After a year like 2008 you could be forgiven for thinking that investing in equities was more trouble than it’s worth. But while understandable, this view may be a dangerous one as, typically, the best time to buy them is when few other people want to own them. Don’t take our word for it .....

James Caan -

serial entrepreneur, panellist on BBC2’s Dragons’ Den and Chairman of INSYNERGY Investment Management says, "The time to invest is when everyone else is leaving the room.

Warren Buffet -

"A simple rule dictates my buying: Be fearful when othersare greedy, and be greedy when others are fearful." Warren Buffet, arguably the world’s best known investor, writing in the New York Times in October 2008, explains why he has moved a large part of his personal portfolio into US equities. He continues…"And most certainly, fear is now widespread, gripping even seasoned investors.To be sure, investors are right to be wary of highly leveraged entities or businesses in weak competitive positions. But fears regarding the long-term prosperity of the nation’s many sound companies make no sense. These businesses will indeed suffer earnings hiccups, as they always have.
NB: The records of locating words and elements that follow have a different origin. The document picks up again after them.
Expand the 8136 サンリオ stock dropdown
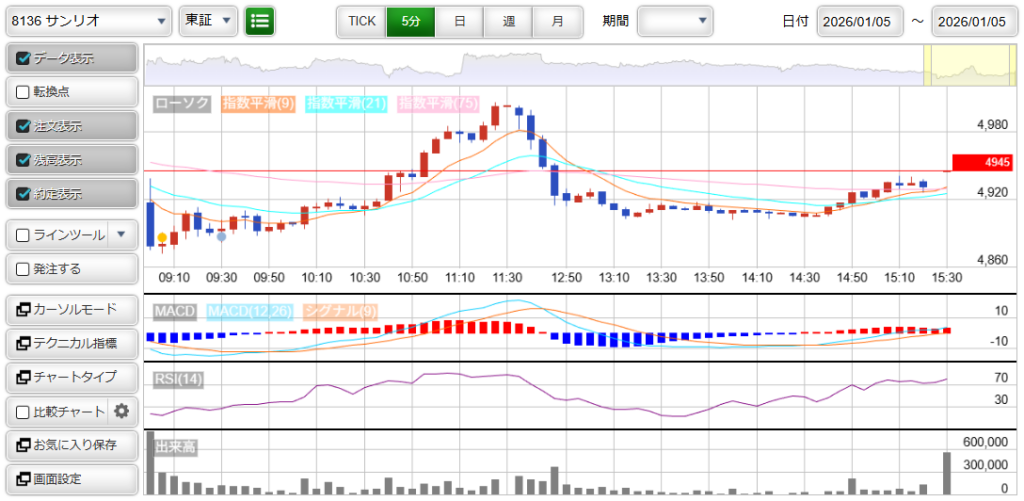 pyautogui.click(x=88, y=20)
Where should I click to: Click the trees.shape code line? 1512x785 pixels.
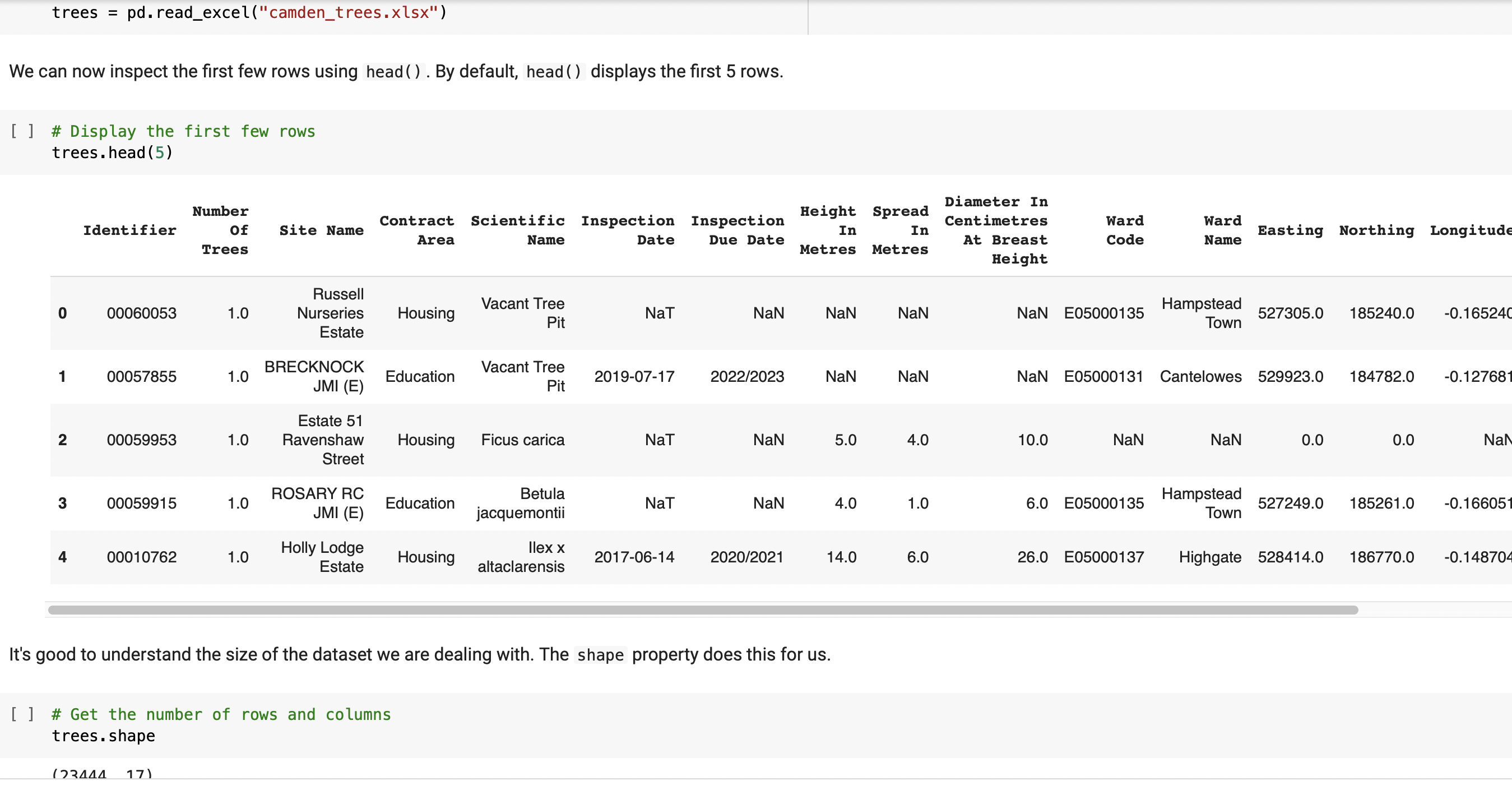[103, 735]
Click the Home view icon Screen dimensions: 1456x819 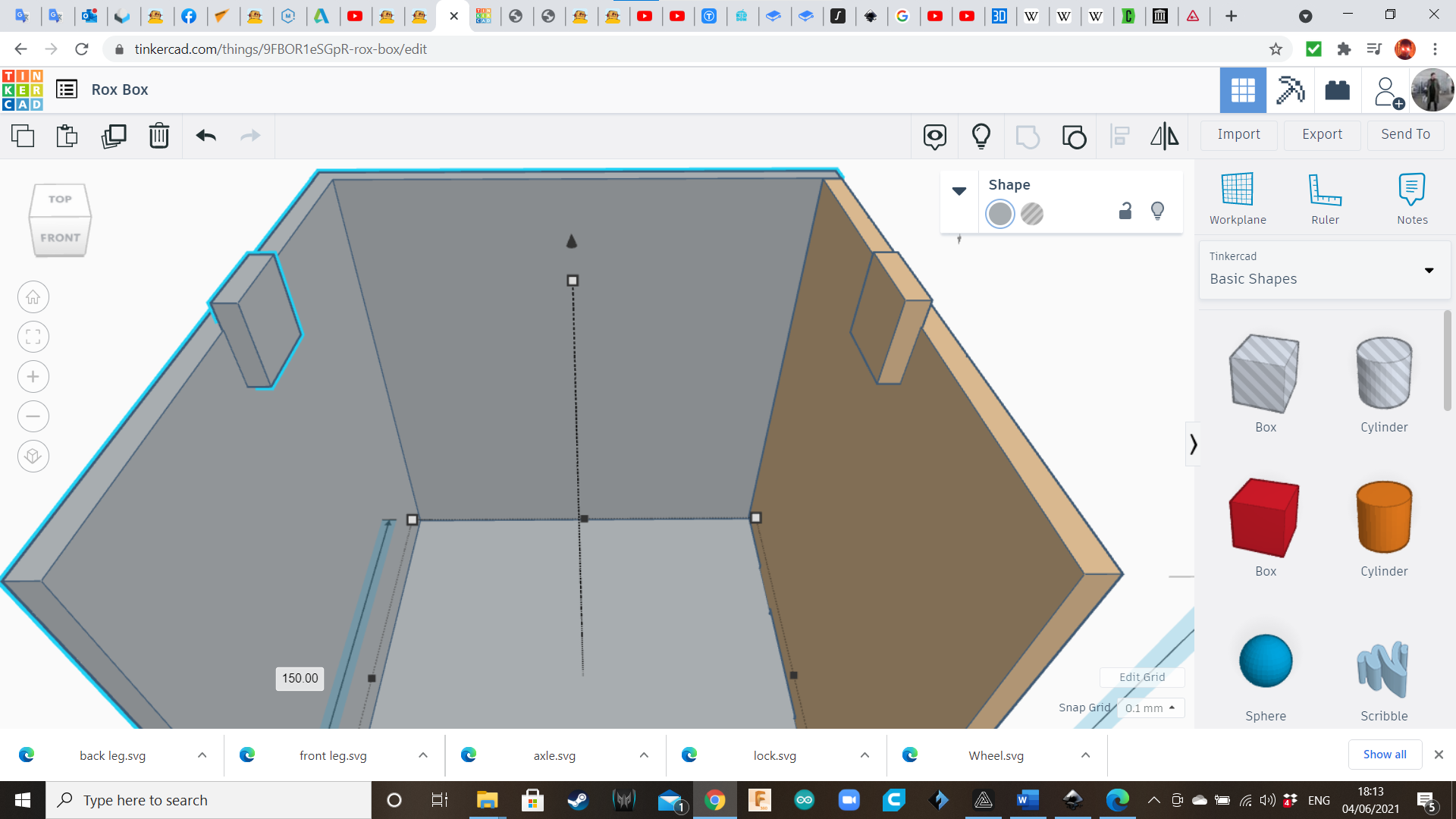pos(33,297)
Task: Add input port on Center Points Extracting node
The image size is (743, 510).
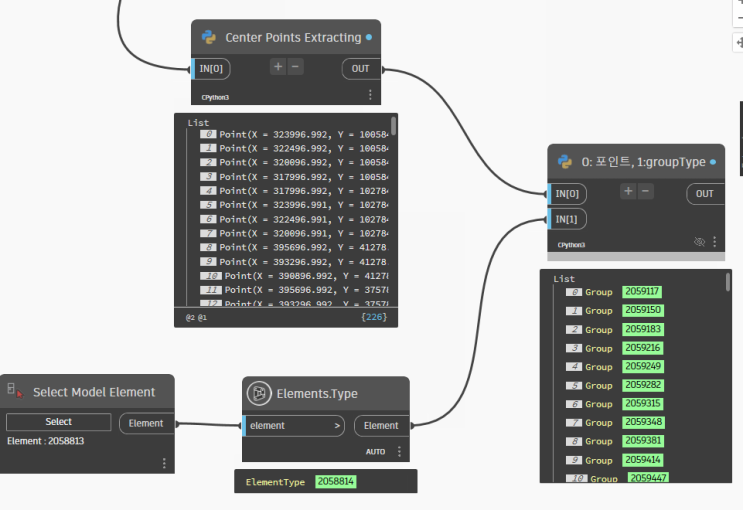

But most major companies will be setting new profit records 5, 10 and 20 years from now."

Anthony Bolton -

In an article for FT Money on 2nd January 2009, Anthony Bolton, long time manager of Fidelity’s hugely successful Special Situations Fund and one of the most respected commentators in the financial services industry, compares the historical pattern of bull and bear markets to the current situation, considers the indicators of investment sentiment and behaviour, and sets them against the long term (30-40 year) market valuations. Having done so he concludes…"In my experience, when all three factors confirm each other, the odds are that you are near a turning point. It won’t predict the right day, the right week or even the right month, but it might give you the right quarter. All three factors were aligned in the last quarter of 2008, making me optimistic that 2009 will be a better year for equities."

Neil Woodford -

Writing in the Telegraph.co.uk 8 Jan 2009, Neil Woodford, one of Britain’s leading fund managers who has run arguably the most popular funds in the UK fund industry for the past ten years, is quoted as suggesting that the stock market may have bottomed. He said: "With the sharp falls in the UK and global stock markets in late 2008, the UK market seems to be discounting an outlook which is at least as bad as that which I foresee. Overall UK equity market indices are now lower than 10 years ago and I think there are now good grounds for thinking the overall market has bottomed."

Crispin Odey -

In a communication to investors on 31 January 2009 describing his long term view. "We are facing the worst recession in living memory but, as an investor, I am more optimistic today than at any time for 10 years." Odey established his own company, Odey Asset Management, in 1991. Seventeen years on, OAM is one of Europe’s most respected investment houses.

Although history is not a guide to future returns, it’s interesting to look at how market falls in the past have typically been followed by relatively dramatic recoveries. Those long term investors who are brave enough to invest when the outlook is gloomy can benefit. Once the recovery arrives, it can be significant:Waiting until the news begins to improve can risk missing out on the early recovery. As Warren Buffet said in October 2008:

"Let me be clear on one point: I can’t predict the short-term movements of the stock market. I haven’t the faintest idea as to whether stocks will be higher or lower a month – or a year – from now. What is likely, however, is that the market will move higher, perhaps substantially so, well before either sentiment or the economy turns up...... so if you wait for the robins, spring will be over."